Both bradycardia and arterial hypotension are well-known effects of opioids and are probably related to a vagomimetic action and to a centrally-mediated reduction in systemic vascular resistance, respectively; remifentanil, as other fentanyl analogues, probably does not cause histamine release or myocardial depression.21 In this study, remifentanil infusion caused a decrease of heart rate and blood pressure that was already clinically relevant at an infusion rate of 0.10 µg•kg-1•min-1. Arterial hypotension was observed in three patients, but was successfully treated with fluid administration. A marked, but well tolerated bradycardia was observed in one patient; however the patient recovered spontaneously and atropine administration was not necessary since heart rate increased a few minutes after ending remifentanil infusion.

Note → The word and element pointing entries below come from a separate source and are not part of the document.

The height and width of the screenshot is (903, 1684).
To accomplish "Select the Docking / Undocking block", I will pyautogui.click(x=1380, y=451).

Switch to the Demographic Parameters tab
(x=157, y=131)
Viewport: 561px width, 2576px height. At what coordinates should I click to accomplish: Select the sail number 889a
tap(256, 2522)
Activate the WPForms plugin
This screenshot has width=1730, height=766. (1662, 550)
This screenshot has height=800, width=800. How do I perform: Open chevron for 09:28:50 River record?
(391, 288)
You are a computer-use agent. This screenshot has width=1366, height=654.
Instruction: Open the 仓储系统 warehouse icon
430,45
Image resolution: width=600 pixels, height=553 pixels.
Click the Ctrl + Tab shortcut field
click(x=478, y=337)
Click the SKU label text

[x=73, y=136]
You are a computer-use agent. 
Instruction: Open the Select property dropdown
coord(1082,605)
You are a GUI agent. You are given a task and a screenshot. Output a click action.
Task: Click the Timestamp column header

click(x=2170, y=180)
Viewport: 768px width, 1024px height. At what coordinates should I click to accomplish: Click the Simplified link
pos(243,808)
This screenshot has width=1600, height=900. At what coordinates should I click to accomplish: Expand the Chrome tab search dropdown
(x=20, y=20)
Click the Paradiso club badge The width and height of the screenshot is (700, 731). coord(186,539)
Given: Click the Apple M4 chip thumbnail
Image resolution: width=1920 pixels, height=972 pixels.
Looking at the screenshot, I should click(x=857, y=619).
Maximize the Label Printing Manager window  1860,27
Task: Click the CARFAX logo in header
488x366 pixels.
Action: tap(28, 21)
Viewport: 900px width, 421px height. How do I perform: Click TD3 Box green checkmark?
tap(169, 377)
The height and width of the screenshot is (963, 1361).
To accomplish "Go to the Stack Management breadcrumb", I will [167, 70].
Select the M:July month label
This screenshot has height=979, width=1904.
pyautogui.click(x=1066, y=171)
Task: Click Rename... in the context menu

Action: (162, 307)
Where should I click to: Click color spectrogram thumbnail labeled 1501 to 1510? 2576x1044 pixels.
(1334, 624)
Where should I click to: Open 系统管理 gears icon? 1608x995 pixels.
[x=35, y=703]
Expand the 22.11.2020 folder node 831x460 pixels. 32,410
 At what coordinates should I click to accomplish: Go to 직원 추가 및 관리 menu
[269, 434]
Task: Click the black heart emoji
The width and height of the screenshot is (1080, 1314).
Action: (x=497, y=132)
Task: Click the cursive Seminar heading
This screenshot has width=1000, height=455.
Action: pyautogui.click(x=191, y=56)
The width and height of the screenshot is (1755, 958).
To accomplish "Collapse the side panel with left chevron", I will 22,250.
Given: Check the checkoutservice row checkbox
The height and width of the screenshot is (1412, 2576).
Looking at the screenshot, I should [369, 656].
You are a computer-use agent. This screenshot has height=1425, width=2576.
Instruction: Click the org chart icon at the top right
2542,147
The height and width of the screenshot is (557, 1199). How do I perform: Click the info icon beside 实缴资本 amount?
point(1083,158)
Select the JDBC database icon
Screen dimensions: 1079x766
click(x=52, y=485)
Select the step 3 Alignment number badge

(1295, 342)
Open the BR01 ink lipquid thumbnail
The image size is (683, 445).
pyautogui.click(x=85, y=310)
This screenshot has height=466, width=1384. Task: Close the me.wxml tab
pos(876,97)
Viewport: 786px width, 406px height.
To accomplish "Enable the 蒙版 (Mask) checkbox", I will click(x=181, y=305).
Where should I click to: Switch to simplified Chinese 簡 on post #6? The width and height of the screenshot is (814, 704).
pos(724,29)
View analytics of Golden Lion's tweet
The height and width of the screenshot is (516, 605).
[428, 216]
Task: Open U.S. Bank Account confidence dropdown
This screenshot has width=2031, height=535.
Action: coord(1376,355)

In this regard, remifentanil’s prompt elimination after stopping the infusion is particularly valuable to control circulatory adverse effects.
Plasma catecholamine concentration is a commonly used index of sympathetic activity in man.22–25 In healthy subjects, sleep is associated with low levels of plasma catecholamines.23 In critically ill patients, plasma epinephrine and norepinephrine have been utilized to assess sympathetic tone during sedation.24,25 We observed a significant decrease of plasma epinephrine concentration associated with increasing infusion rates of remifentanil, while norepinephrine did not change significantly since its values fell in a wider range than epinephrine and decreased only in some patients. We have no clear explanation for the different trends of epinephrine and norepinephrine. In another study performed after myocardial revascularization, deep sedation with propofol compared with intermittent administration of midazolam and morphine, decreased plasma epinephrine concentration more than norepinephrine concentration.25 These findings could possibly originate from differences between the two catecholamines. Plasma epinephrine reflects adrenomedullary release, while plasma norepinephrine mainly originates from neuronal discharge; moreover various stimuli could elicite different degrees of release of epinephrine and norepinephrine.26 Further studies are necessary to clarify this point.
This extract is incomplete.